Resuming prematurely interrupted computations

General

The QCG-PilotJob Manager service implements mechanism for resuming prematurely interrupted computations. All incoming job submission requests, as well as the finished job iterations are recorded to allow resuming job execution. The current state is placed in files track.* in auxiliary directory (the .qcgpjm-service-* in the working directory).
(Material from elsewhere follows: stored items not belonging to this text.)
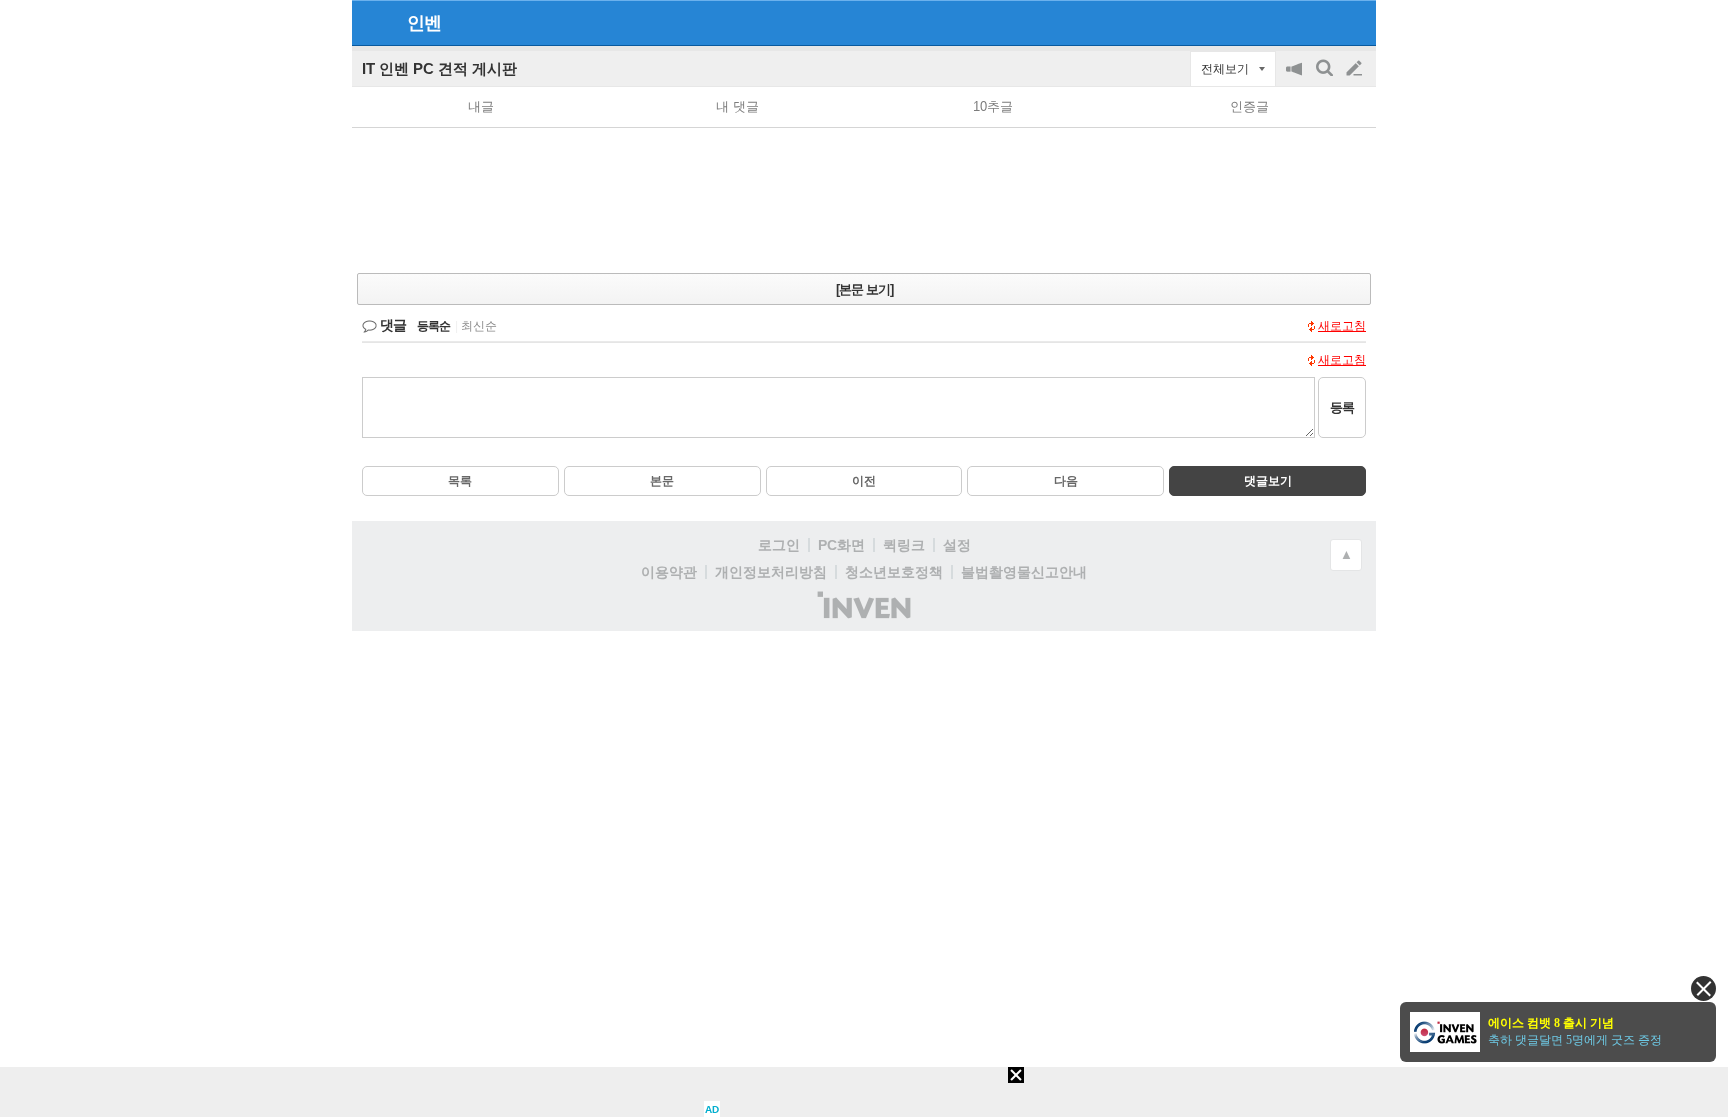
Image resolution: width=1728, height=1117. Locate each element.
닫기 (1703, 988)
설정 (957, 545)
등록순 (433, 326)
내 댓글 (737, 106)
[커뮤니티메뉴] (373, 22)
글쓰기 (1356, 69)
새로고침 (1342, 326)
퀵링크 (904, 545)
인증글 (1249, 106)
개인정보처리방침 (771, 572)
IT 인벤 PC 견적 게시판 (439, 68)
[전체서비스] (1352, 22)
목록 (460, 481)
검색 (1326, 78)
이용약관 (669, 572)
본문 (662, 481)
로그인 (779, 545)
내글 (481, 106)
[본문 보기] (864, 289)
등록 (1342, 407)
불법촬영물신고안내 (1024, 572)
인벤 (424, 23)
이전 (864, 481)
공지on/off (1296, 78)
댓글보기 (1268, 481)
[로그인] (1316, 22)
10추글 (993, 106)
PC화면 (841, 545)
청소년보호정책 (894, 572)
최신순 (479, 326)
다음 (1066, 481)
It is worth to mention that started, but not finished job iterations will be started again, so if they don’t implement automatic computation checkpointing, they will re-start from begin.

Invocation

To resume the QCG-PilotJob Manager with previous jobs, the resume command line option must be used with path either direct to the auxiliary QCG-PilotJob Manager directory or to the working directory where auxiliary directory is placed ( in case where there are many auxiliary directories in the working directory, the last modified one will be automatically selected).

Note

Currently during the resume operation, non of previously used command line option will be re-used. So if for example the working directory has been specified in original QCG PilotJob Manager start, the same working directory should be used during resuming.

Example invocation:

qcg-pm-service --wd prev_work_dir --resume prev_work_dir/.qcgpjm-service-LAPTOP-CNT0BD0F.5091

Operation

After resume, the QCG-PilotJob Manager will re-use the pointed auxiliary directory, so all log files, current tracking status and job reports will be appended to the previous files. Thus there is no problem to resume, already resumed computations.

Issues

Currently the resume mechanism is not supported in resource partitioning mode.